Por isso, humildemente, inclinando a cabeça diante de vós, Rei do Universo,
reconhecemos vossa soberania sobre a Polônia e todo nosso povo vivendo na
pátria e disperso pelo mundo”. O texto especifica em que condições pede a Nosso
Senhor Jesus Cristo que reine; destaco: “Em nossos corações; em nossas
famílias; em nossas paróquias; em nossas escolas e universidades; em nossos
escritórios, lugares de trabalho, serviço, repouso; em nossas cidades e vilas;
em toda a nação e no Estado polonês”. Faz agradecimentos por graças recebidas:
“Pela graça do batismo e aliança com nosso povo ao longo dos séculos; pela
presença maternal e real de Maria em nossa história; pela vossa fidelidade, apesar
de nossas traições e fraquezas”. Ecoando o ensinamento tradicional de que a
consagração é uma renovação das promessas do batismo, afiança: “Renunciamos ao
demônio e a todas suas obras”. A seguir enuncia compromissos (nós nos
comprometemos), de onde retiro: “a ordenar toda nossa vida pessoal, familiar e
nacional segundo vossa lei; a cuidar da santidade de nossas famílias e da
educação cristã de nossos filhos; a construir vosso reino e a defende-lo em
nossa nação”. Termina assim: “Aqui, a Polônia, por ocasião do 1050º de seu
batismo, aceitou oficialmente a realeza de Jesus Cristo. Glória ao Pai, ao
Filho, ao Espírito Santo, assim como era no princípio, agora e para sempre.
Amém”.
O valor de uma
consagração depende da pureza de intenção, da seriedade em conformar a vida
privada e pública ao que as palavras significam. No caso polonês, só o futuro
nos informará, rezemos para que a nação corresponda a este favor celeste. A cerimônia,
a solenidade, a representatividade, o texto, a união do poder temporal e da
Hierarquia num só movimento de religião mostram, lá permanecem vivas não apenas
a convicção de que atitudes dessa magnitude dão especial glória a Deus, mas
ainda a noção da enorme importância da ordem temporal cristã na salvação das
almas. Ademais, evidencia adesão a seu passado cristão.
Sucedeu aqui uma
santa insistência dos fiéis, merece ser posta em relevo. Em 2008, o Episcopado
desestimulou como inadequada e desnecessária consagrar o País a Cristo-Rei,
resistindo a justificados e reiterados pedidos.

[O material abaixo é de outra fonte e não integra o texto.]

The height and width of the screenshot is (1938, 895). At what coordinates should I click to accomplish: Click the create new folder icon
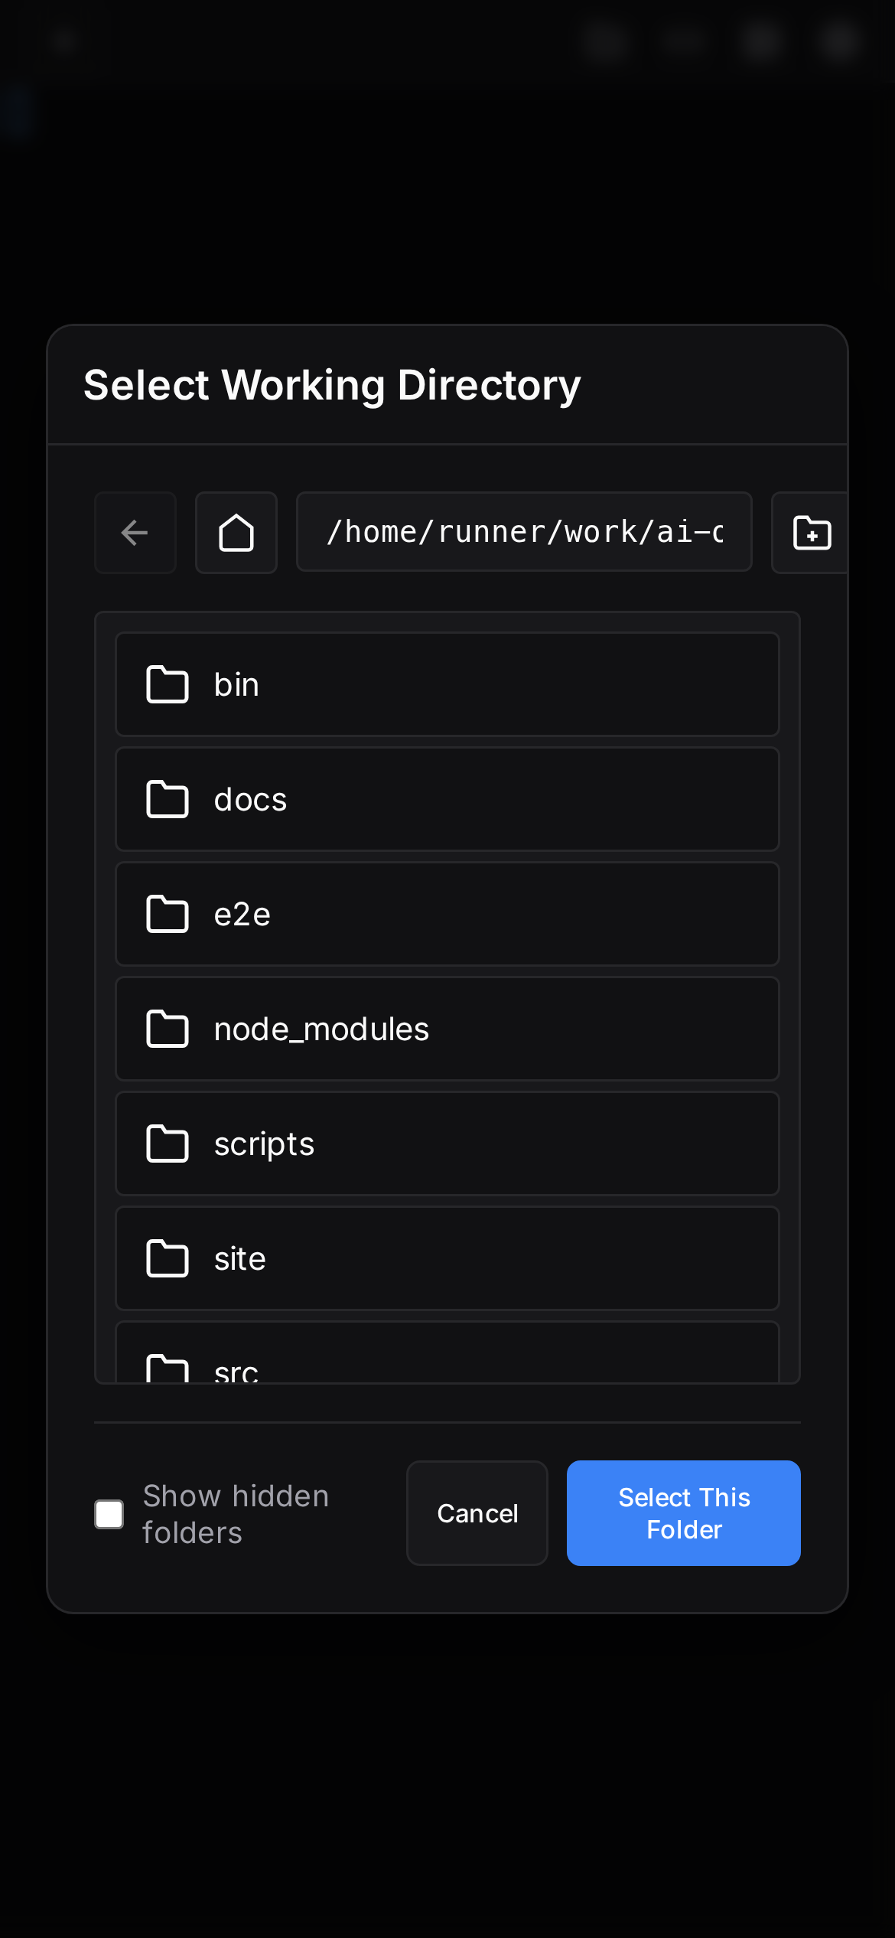click(x=811, y=533)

Com pano de fundo os
ensinamentos tradicionais dos Papas, expostos em especial na Quas Primas de Pio XI, continuaram a
campanha setores do Clero, do laicato, deputados católicos. Acabaram dobrando o
Episcopado aderiu.
Em suma, os fatos
autorizam esperanças de que no interior do Catolicismo polonês sopram ventos de
restauração cristã, prenúncio de chuva criadeira. Rorate coeli desúper et nubes pluant Justum (derramai, ó céus, o
vosso orvalho e as nuvens chovam o Justo). Nesse século carente de bons exemplos,
temos aqui luminoso bom exemplo, belo presente de Natal.